Git remote : How to Collaborate

main_image.jpg

Introduction

Collaborating with git can be quite intimidating at first...

This is due to several reasons :

  • Git is decentralized. To collaborate with others on a single project, you need to interact with several repositories, most often three: your local repository, your remote, and the official repository.  It's already difficult to follow what's going on in a single repository, and it's even more difficult with three repositories, especially if you don't fully control them.
  • It's easy to mess up your local version of the code when integrating the work of others, if you don't know what you're doing.
  • Software collaboration is governed by a few basic rules, which unfortunately often remain unspoken. You need to know them.

After reading this guide, you will get a better picture of all this, and you will be able to collaborate smoothly with fellow developers on great projects !

This article is the second part of my series about Git. If you haven't read the first part, Git : Overcome your Fears, please take a look now to make sure you understand the basic concepts of Git.

For this tutorial, I have chosen GitHub as a remote git platform because it is accessible to everybody, and because most open-source projects are on GitHub.

But if you're using a different platform such as GitLab, don't worry, all platforms are very similar.

Here is the outline:

  • What are remote repositories ?
  • Forks and pull requests
  • Set up your GitHub account
  • Forking and cloning a GitHub repository
  • Adding a remote repositories
  • Updating your version of the code
  • Pushing your modifications to your remote
  • Contributing with a pull request
  • Guidelines for a successful pull request

What are remote repositories ? 

There's no magic here : a remote repository is simply another git repository.

The main difference with your local repository is that the remote is hosted somewhere on the internet, and not on your local machine. Most often, remotes are either hosted on github.com or on a private GitLab server belonging to an organization.

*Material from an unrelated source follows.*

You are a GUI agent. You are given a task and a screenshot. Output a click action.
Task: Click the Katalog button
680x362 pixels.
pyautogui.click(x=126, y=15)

Apart from that, remotes are standard git repositories: they have commits, branches, tags, and so on.

Remotes are needed to share code.

For example, let's assume that Guido and Bjarne want to collaborate on some new software project called nohtyp. They have set up a remote repository on GitHub that would host the official version of the code.

git workflow one remote

To provide a new feature, Guido has:

  • implemented the feature on his local machine;
  • committed the code to his local repository, maybe in several successive commits;
  • "pushed" the new commits to the official repository.

At the same time, Bjarne has implemented another new feature. To contribute, he needs to:

  • fetch the new commits from Guido from the official repository, which appeared while Bjarne was developing;
  • merge them into his code, which results into a new merge commit. This is important, so that his version now contains the new code from Guido as well;
  • push the new commits to the official repository.

With this simple workflow, Bjarne and Guido can exchange code and build their project together, without ever connecting to the other person's machine. Also, each of them is still in full control of his own local repository.

But this workflow should never be used, because it is not safe. Indeed, it would require giving all developers the right to push into the official repository. And with the right to push, any developer could wreak havoc into the repository, e.g. by deleting important branches.

In the next section, we will see how this security issue is avoided by using forks and pull requests.

Forks and Pull Requests 

If we forbid people to push to the official repository, how can they contribute ?

With forks and pull requests !

Here is a modified git workflow :

standard git collaboration workflow

This time, each developer has his own remote repository on GitHub, to which he is free to push.

Here is how these remote repositories were created:

When a new developer wants to start contributing to the project he starts by "forking" the official repo to his GitHub account. Essentially, this just means that a copy of the official repo is created on his account, and that he takes full ownership of the copy. In this process, GitHub keeps track of the link between the fork and the mother repository for later.

After the copy is done, the fork and the official repo can (and will) diverge.

Please note that the GitHub repository URL indicates the name of the repository, and the GitHub account that owns the repository.

The official repository is typically owned either by an individual or a GitHub organization. Here, the organization is called "bg". The official repository is administered by people with extended rights (and maybe Guido and Bjarne are administrators).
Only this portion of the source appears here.